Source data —

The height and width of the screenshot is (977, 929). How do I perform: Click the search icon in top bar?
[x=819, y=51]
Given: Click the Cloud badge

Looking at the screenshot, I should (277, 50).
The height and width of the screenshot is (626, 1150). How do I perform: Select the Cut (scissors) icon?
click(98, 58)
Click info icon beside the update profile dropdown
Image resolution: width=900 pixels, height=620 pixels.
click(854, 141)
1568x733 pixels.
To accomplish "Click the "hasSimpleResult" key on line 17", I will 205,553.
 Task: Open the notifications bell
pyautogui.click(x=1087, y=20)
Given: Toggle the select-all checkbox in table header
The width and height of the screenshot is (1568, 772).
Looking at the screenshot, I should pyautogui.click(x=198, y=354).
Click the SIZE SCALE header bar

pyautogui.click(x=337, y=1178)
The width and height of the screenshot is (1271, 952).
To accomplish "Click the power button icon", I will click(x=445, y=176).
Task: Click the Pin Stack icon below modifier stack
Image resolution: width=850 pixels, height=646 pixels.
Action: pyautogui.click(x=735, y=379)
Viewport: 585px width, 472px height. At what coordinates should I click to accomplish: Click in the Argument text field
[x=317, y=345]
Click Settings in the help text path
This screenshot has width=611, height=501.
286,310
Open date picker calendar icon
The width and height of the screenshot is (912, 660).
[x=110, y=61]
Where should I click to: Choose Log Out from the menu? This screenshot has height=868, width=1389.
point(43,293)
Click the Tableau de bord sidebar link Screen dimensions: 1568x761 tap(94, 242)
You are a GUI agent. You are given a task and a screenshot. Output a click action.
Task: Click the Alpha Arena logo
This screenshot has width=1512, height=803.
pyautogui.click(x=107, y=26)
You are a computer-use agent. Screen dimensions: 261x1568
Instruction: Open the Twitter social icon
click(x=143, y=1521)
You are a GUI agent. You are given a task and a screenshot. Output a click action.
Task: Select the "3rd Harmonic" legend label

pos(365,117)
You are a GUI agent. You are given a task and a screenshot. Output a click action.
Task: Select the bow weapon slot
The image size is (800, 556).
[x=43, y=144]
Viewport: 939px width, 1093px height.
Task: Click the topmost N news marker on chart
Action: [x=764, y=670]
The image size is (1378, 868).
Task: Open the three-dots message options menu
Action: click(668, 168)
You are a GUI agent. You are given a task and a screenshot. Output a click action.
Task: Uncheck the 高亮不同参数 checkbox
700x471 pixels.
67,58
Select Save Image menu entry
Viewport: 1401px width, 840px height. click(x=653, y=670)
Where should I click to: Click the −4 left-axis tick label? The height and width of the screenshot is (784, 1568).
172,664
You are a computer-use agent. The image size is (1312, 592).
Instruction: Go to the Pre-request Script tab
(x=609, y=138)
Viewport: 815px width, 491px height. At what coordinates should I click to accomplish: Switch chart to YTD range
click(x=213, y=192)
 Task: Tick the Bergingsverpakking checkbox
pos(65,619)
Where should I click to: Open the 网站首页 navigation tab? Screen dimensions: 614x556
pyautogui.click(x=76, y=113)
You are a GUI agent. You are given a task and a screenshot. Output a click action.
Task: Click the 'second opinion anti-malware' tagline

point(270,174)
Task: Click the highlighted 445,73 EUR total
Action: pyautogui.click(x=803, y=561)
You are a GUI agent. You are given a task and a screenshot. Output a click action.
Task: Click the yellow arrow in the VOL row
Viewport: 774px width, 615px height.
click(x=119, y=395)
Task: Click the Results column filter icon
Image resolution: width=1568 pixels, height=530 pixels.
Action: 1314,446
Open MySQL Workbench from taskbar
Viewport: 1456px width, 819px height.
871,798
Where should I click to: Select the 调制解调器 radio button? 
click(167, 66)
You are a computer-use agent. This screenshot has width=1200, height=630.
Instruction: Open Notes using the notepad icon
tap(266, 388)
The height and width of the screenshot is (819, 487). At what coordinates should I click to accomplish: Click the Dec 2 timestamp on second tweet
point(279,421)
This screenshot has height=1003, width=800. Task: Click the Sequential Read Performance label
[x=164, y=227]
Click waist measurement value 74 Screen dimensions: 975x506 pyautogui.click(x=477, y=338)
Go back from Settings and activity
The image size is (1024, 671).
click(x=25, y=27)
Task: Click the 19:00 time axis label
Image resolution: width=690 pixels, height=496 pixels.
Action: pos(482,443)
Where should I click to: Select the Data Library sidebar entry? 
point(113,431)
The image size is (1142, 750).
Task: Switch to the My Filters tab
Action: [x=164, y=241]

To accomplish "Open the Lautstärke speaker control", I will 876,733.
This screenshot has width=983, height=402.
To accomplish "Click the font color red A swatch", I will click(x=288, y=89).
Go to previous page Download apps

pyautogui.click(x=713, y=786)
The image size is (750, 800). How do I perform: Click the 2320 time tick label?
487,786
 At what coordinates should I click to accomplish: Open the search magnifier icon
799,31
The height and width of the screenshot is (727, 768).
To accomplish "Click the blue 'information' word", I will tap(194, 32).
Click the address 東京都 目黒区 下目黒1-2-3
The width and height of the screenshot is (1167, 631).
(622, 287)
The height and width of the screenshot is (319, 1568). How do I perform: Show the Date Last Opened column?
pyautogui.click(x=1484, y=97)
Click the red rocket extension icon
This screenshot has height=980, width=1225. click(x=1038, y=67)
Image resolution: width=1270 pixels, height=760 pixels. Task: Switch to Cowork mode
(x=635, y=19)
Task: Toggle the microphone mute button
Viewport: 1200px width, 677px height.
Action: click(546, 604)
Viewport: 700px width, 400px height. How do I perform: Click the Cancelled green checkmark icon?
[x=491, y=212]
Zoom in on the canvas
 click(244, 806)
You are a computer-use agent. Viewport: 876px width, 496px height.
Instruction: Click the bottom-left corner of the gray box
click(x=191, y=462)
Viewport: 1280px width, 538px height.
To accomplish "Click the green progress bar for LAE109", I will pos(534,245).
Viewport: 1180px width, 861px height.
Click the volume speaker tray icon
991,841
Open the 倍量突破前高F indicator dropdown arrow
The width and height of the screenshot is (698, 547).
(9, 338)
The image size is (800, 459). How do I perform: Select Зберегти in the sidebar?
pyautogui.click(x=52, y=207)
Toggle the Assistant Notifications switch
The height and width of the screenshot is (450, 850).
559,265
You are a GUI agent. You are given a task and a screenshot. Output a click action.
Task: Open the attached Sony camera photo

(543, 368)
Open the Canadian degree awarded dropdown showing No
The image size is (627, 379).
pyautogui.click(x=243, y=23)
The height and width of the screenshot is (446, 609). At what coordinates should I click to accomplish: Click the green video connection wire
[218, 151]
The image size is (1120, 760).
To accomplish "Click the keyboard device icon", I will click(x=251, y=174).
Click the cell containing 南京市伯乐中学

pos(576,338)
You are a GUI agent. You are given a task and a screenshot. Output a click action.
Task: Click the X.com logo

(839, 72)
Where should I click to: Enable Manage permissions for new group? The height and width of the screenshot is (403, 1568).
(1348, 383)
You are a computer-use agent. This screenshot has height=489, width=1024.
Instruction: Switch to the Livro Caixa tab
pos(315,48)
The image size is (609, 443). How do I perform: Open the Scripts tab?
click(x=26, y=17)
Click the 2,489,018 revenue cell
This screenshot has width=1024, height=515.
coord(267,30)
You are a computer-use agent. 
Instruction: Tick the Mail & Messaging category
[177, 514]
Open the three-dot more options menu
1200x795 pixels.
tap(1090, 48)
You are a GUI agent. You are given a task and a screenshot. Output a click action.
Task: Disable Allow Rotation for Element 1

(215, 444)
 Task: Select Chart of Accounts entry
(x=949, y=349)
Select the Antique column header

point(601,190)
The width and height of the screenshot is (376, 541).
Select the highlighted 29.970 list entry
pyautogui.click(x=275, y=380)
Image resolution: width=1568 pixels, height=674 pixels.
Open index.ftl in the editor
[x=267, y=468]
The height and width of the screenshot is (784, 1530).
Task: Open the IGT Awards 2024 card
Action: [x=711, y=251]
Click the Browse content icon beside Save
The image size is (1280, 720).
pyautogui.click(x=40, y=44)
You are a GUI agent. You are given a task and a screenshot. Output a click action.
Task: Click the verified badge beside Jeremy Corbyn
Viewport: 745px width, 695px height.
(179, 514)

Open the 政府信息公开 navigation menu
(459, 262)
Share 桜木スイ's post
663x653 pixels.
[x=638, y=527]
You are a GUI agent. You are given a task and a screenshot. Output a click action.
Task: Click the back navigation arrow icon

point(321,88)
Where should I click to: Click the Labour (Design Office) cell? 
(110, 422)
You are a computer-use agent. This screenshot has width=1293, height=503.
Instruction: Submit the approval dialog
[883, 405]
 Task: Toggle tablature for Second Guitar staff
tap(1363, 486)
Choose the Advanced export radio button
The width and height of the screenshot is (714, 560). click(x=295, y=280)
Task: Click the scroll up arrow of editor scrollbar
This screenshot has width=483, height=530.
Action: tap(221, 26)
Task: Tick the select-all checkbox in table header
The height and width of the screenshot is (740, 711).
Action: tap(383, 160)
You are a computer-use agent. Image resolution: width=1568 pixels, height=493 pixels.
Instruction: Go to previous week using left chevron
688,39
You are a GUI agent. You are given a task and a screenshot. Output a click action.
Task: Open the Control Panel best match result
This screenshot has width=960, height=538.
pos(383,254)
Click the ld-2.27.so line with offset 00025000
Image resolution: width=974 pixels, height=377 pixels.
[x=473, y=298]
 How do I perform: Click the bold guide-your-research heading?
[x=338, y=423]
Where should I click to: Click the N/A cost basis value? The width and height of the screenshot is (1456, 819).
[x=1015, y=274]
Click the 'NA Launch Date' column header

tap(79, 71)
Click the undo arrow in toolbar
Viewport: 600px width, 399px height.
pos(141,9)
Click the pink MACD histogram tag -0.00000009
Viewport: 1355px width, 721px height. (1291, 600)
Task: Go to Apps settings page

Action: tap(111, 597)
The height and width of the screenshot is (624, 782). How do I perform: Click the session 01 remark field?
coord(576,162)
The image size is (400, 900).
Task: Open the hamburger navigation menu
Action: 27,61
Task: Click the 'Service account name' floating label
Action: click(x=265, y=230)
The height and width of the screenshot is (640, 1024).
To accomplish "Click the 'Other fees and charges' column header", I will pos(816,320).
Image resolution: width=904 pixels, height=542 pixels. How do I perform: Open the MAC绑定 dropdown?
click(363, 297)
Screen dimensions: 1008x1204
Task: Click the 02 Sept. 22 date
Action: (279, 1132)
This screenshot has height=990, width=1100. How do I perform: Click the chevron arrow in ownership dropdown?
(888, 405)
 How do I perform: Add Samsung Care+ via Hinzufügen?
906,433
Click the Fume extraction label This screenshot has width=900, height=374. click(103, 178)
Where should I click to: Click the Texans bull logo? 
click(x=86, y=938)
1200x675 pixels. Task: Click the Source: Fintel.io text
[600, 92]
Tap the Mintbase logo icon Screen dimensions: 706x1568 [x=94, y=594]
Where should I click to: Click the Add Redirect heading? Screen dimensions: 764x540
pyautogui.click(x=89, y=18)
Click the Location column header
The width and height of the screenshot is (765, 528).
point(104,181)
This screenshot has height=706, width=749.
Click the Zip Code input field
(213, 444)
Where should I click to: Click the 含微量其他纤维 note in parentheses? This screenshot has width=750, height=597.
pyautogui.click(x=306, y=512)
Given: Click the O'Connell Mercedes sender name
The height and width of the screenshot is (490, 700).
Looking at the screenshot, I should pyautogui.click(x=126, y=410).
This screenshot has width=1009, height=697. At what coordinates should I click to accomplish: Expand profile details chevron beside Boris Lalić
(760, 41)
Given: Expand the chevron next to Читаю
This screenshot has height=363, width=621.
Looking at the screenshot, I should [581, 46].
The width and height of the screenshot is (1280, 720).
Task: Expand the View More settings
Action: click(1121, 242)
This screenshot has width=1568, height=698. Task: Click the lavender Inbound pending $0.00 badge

WHAT IS BEING ASKED — The string "computer" appears in how many lines above? Answer with the number only.

YOUR RESPONSE — 8